### What you will do:
Print, please, the line that contains "Podcast (20, 2364)" and each line after it to the end of the entries, unchanged and with nothing else.

### Stored items:
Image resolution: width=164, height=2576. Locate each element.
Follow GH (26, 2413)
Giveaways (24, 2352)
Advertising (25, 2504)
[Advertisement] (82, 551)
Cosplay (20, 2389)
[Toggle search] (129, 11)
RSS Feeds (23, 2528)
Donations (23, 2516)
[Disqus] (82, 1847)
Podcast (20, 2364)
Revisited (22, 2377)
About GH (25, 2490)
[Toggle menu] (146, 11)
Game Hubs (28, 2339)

### Result of the task:
Podcast (20, 2364)
Revisited (22, 2377)
About GH (25, 2490)
[Toggle menu] (146, 11)
Game Hubs (28, 2339)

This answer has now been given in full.